San-Pédro le 08 août 2026 – La sous-préfecture de Gabiadji a célébré, vendredi 7 août 2026, le 66ᵉ anniversaire de l’indépendance de la Côte d’Ivoire. À Blahou, village abritant les festivités, le sous-préfet N’golo Fatogoma Bamba a appelé les populations à préserver la paix et la cohésion sociale, conditions essentielles, selon lui, à la poursuite du développement local.
La fête nationale a pris des allures de grand rassemblement à Blahou. Autorités administratives, élus, chefs traditionnels et religieux, forces de défense et de sécurité, opérateurs économiques et populations se sont retrouvés pour commémorer l’accession de la Côte d’Ivoire à l’indépendance.
Le message fort du représentant de l’État a porté sur : la paix, moteur du développement local. « Préserver la paix pour accélérer le développement local », a déclaré N’golo Fatogoma Bamba, invitant les populations de sa circonscription à s’impliquer davantage dans les actions de développement.
Rappelant la portée historique du 7 août 1960, le sous-préfet a exhorté les populations à faire de la fête nationale un moment de réflexion sur les acquis de la Côte d’Ivoire et sur les responsabilités de chacun. « Le 7 août 1960 est une date historique qui nous rappelle le courage, la vision et les sacrifices des pères fondateurs de notre nation », a-t-il soutenu.
L’administrateur civil a également dressé le bilan de plusieurs réalisations enregistrées ou en cours dans la sous-préfecture.

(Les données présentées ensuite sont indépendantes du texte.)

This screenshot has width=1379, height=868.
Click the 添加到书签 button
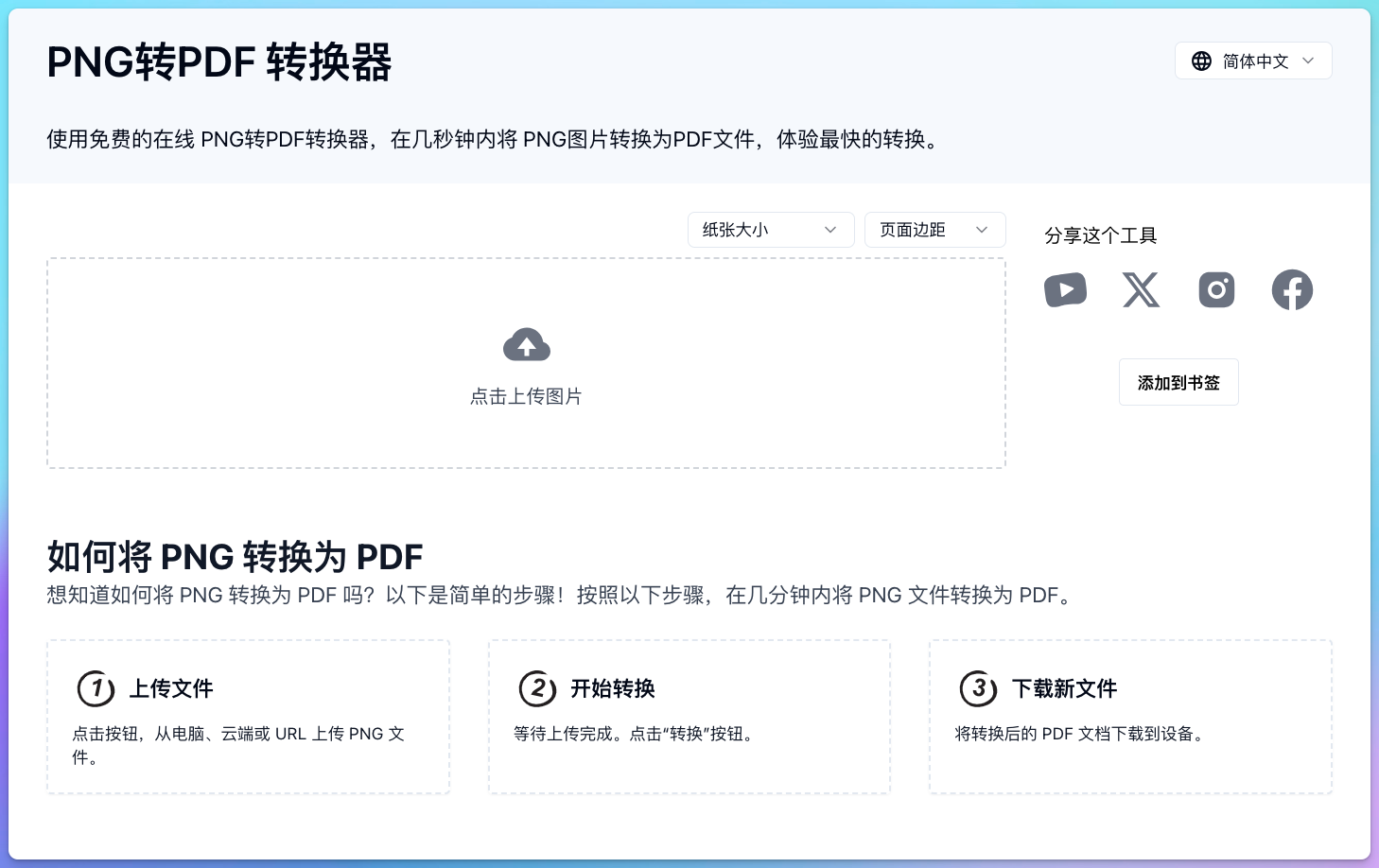pos(1178,382)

Il a notamment cité l’achèvement du pont de Gbapoutou et l’électrification de cette localité. Il a aussi évoqué le démarrage des travaux de réhabilitation de la voie San-Pédro-Soubré, sur un linéaire de 41 kilomètres entre Blahou et Gnanké.

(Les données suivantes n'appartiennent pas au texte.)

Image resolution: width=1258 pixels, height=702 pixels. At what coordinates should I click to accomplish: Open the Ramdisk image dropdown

À ces infrastructures s’ajoutent des travaux d’adduction en eau potable dans plusieurs localités, notamment Gabiadji, Touih, Gnanké, Grobonou-Dan, Djawéadji et Togboadji. Des investissements qui devraient contribuer à améliorer les conditions de vie des populations.

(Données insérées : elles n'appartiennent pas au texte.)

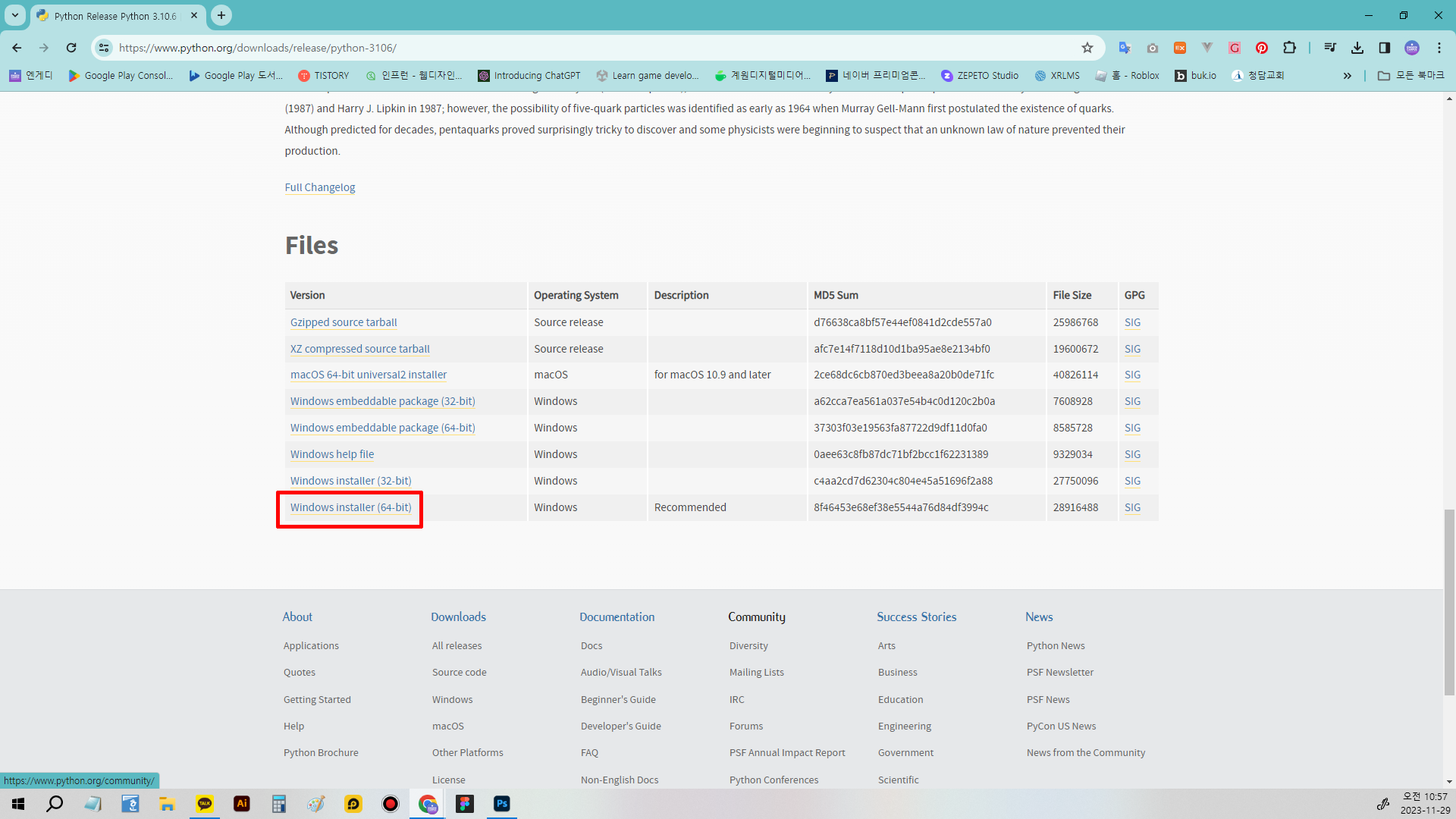Viewport: 1456px width, 819px height.
Task: Download Windows installer (64-bit) link
Action: coord(350,507)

Pour consolider ces acquis, N’golo Fatogoma Bamba a insisté sur la nécessité d’une mobilisation collective. « Le développement est une œuvre collective qui exige discipline, civisme, respect de l’autorité de l’État, culture de la paix et participation active de tous les citoyens », a-t-il souligné.
La jeunesse a particulièrement retenu son attention. Le sous-préfet l’a exhortée à privilégier la formation, le travail, l’entrepreneuriat et l’innovation, tout en se détournant de la violence, de la délinquance, de la drogue et de l’incivisme. Il a également appelé à la vigilance face aux discours de division et prôné le dialogue, la tolérance et le respect mutuel.
Sur le front de l’éducation, les résultats apparaissent contrastés : 88,74 % de réussite au CEP, 39,87 % au BEPC et 22,49 % au baccalauréat. Si le CEP progresse, les performances au BEPC et au baccalauréat sont en baisse, une situation qui appelle, selon le sous-préfet, à davantage d’efforts de la communauté éducative.
Les femmes, les forces de défense et de sécurité, les élus, les cadres et les acteurs du développement ont également été salués pour leur contribution. N’golo Fatogoma Bamba a notamment remercié Djakaridja Sylla, PCA de la Société coopérative Siakadougou de Bida (CASIB), pour le financement de la clôture de la résidence du sous-préfet.
La cérémonie s’est achevée par un défilé militaire et civil, suivi de la remise de récompenses aux lauréats des jeux et compétitions, ainsi que de distinctions à des fonctionnaires, agents de l’État et acteurs locaux pour leur engagement au service de la communauté.